University of Minnesota  Administrative Policy

Radiation Safety

Policy Statement

University of Minnesota (University) faculty, staff and students must comply with federal and state regulations and University policies and procedures when engaged in University research, clinical and teaching activities using or storing radioactive materials and ionizing radiation producing devices. This also applies to faculty, staff and students using radiological materials or devices under grants and contracts to the University at off-campus sites.

Non-University entities renting, leasing or otherwise using University property, equipment or facilities, where radiological material or devices are used or stored are subject to the requirements of this policy, including inspection of their storage, use and handling facilities.

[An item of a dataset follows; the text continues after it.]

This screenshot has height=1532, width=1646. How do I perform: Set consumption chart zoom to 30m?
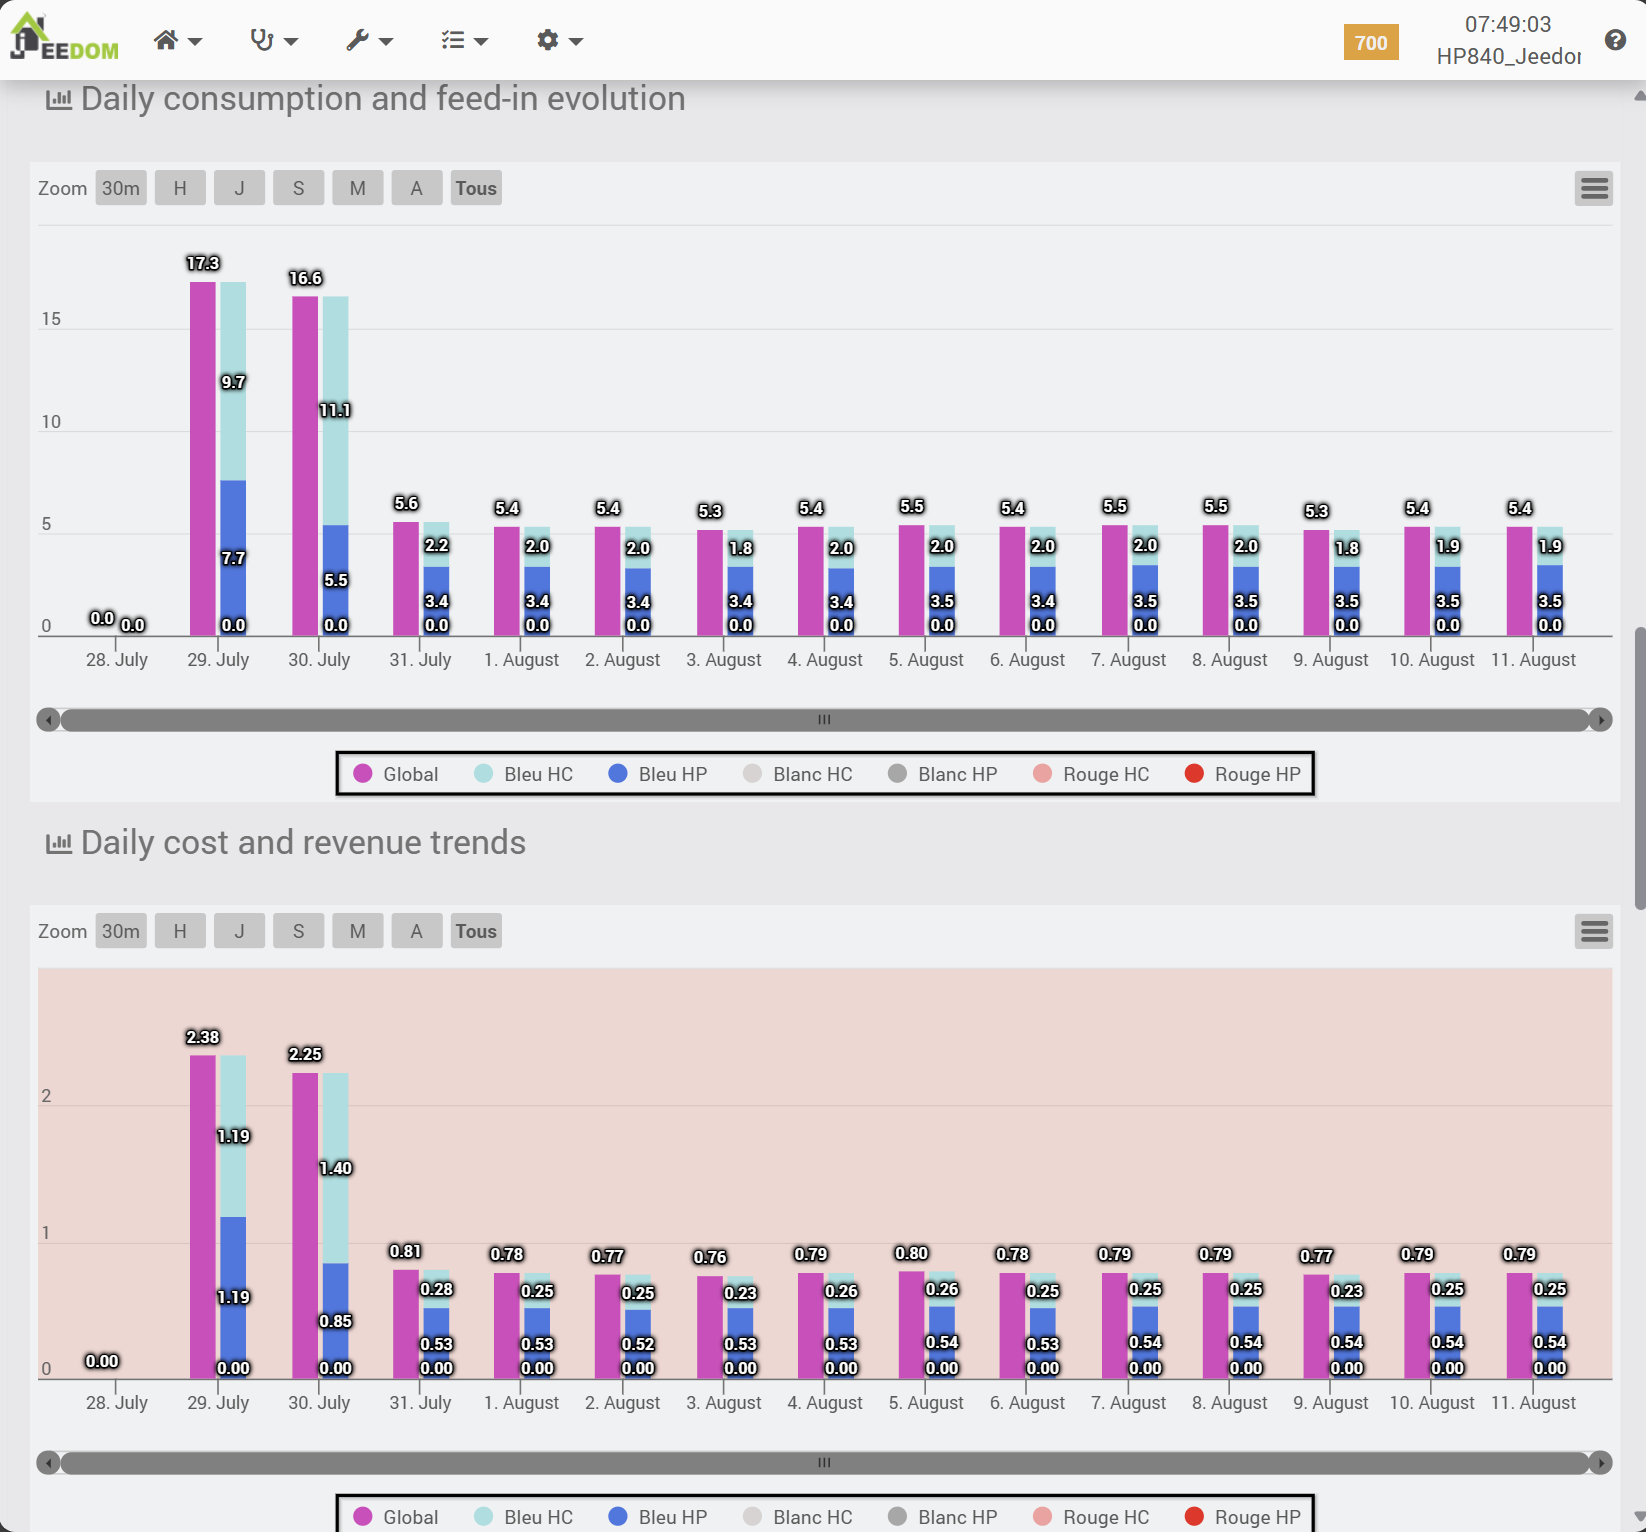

This Policy aggregates the federal and state regulations applicable to radiation safety, and includes the following as detailed in the procedures:

  • Permits for the use of radioactive materials
  • Radiation safety training
  • Registration of ionizing radiation producing devices
  • Proper collection, packing and request for radioactive waste pickup
  • Recordkeeping
  • Incident reporting

Reason for Policy

To implement Board of Regents Policy: Health and Safety by providing a framework to establish and maintain safe, compliant and responsible use of these sources.

In compliance with federal and state requirements, the University holds licenses that require the University to have policies and procedures to regulate safe use and storage of radioactive materials and devices.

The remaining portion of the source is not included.